Leitsatz (amtlich)

1. Der Annahme, daß ein Beschäftigungsverhältnis vorliegt, steht nicht entgegen, daß ein vorgeschriebenes ärztliches Anlegeattest nicht eingeholt worden ist.

2. Ein mißglückter Arbeitsversuch liegt vor, wenn keine Arbeit von wirtschaftlichem Wert erbracht worden ist oder wenn die Arbeit nur unter der Gefahr einer Verschlimmerung eines Leidens aufgenommen werden konnte oder wenn bei Aufnahme der Arbeit bereits feststand, daß sie in kürzester Frist wieder aufgegeben werden mußte. Dies Letztere kann nicht allein deshalb angenommen werden, weil ein vorgeschriebenes Anlegeattest fehlte.

 

Leitsatz (redaktionell)

Zur Annahme der Versicherungspflicht ist ein gültiger Arbeitsvertrag nicht erforderlich. Es genügt vielmehr das tatsächliche Vorhandensein eines Beschäftigungsverhältnisses. Dazu reicht es aus, daß ein Arbeitnehmer fremdbestimmte Arbeit für den Arbeitgeber leistet und dafür entlohnt wird.

 

Normenkette

RKG § 15 Abs. 1; RVO § 165 Abs. 1 Nr. 1 Fassung: 1945-03-17, Abs. 2 Fassung: 1945-03-17

 

Tenor

Die Revision der Klägerin gegen das Urteil des Landessozialgerichts Nordrhein-Westfalen vom 25. August 1959 wird zurückgewiesen.

Außergerichtliche Kosten sind nicht zu erstatten.

Von Rechts wegen.

 

Tatbestand

Der Arbeiter H. K. war in der Zeit vom 22. April bis zum 11. Mai 1954 versicherungspflichtig beschäftigt und bei der Allgemeinen Ortskrankenkasse (AOK) in Witten krankenversichert. Nach Aufgabe dieser Arbeit wurde er vom 21. Mai bis zum 10. Juni 1954 wegen Epilepsie im M. hospital in W. stationär behandelt. Vom 21. Juni 1954 an war er als Arbeitsloser beim Arbeitsamt in Witten gemeldet und bezog von dort Arbeitslosenunterstützung.

Am Vormittag des 15. Juli 1954 suchte K. bei der Gewerkschaft J. - Steinkohlenbergwerk - in H. um Arbeit nach. Da übertage ein Arbeitsplatz frei war, wurde er für die Mittagsschicht des 15. Juli 1954 angenommen und nahm die Arbeit auf, ohne vorher ärztlich untersucht worden zu sein. Seine Tätigkeit bestand u.a. darin, Holz zu stapeln und Steine zu kippen.
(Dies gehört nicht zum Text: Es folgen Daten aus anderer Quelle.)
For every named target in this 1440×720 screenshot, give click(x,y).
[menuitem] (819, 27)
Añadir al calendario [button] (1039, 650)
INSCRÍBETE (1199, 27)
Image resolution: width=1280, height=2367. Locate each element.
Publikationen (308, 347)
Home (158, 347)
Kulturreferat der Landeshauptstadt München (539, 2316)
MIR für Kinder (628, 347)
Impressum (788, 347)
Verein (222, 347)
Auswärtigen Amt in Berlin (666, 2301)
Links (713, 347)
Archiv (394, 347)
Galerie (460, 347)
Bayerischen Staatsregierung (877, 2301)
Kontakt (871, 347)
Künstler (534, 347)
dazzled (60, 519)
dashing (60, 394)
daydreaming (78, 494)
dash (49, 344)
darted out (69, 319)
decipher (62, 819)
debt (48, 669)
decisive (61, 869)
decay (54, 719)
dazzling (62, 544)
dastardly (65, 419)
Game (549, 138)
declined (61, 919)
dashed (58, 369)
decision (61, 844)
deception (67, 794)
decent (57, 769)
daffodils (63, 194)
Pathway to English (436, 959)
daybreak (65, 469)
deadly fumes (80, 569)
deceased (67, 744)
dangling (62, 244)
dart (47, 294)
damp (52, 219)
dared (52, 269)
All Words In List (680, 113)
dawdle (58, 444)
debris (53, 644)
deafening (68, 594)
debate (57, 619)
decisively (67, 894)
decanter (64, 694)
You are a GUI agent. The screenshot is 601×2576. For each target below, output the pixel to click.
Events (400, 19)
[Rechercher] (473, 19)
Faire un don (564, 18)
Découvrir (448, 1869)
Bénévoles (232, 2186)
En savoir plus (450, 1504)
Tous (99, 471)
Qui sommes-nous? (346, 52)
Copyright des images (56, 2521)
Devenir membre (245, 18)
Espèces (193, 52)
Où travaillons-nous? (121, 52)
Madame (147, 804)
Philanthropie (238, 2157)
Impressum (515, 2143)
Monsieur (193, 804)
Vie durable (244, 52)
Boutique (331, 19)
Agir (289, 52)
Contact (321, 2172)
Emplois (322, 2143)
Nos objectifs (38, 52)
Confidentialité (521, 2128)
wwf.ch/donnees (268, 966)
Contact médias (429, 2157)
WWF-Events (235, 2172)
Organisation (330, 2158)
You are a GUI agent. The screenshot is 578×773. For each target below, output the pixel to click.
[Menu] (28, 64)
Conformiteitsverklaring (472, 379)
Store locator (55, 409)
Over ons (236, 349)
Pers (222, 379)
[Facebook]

Nachdem die Zeche am Vormittag des 16. Juli erfahren hatte, daß es sich bei K. um einen Epileptiker handele und dieser einer Aufforderung, sich untersuchen zu lassen, nicht nachgekommen war, lehnte sie eine Weiterbeschäftigung ab. Am 17. Juli 1954 meldete sich K. daraufhin erneut als Arbeitsloser beim Arbeitsamt Witten und bezog Arbeitslosenunterstützung bzw. Arbeitslosenfürsorgeunterstützung.

Am 24. Juli 1954 erlitt K. wieder einen epileptischen Anfall und wurde von Dr. Ku. aus W. in das Diakonissenkrankenkaus in W. eingewiesen, wo er bis zum 21. August 1954 in stationärer Behandlung blieb. Anschließend wurde er bis zum 10. September 1954 teils von Dr. K. und teils im Knappschaftskrankenhaus B. ambulant behandelt.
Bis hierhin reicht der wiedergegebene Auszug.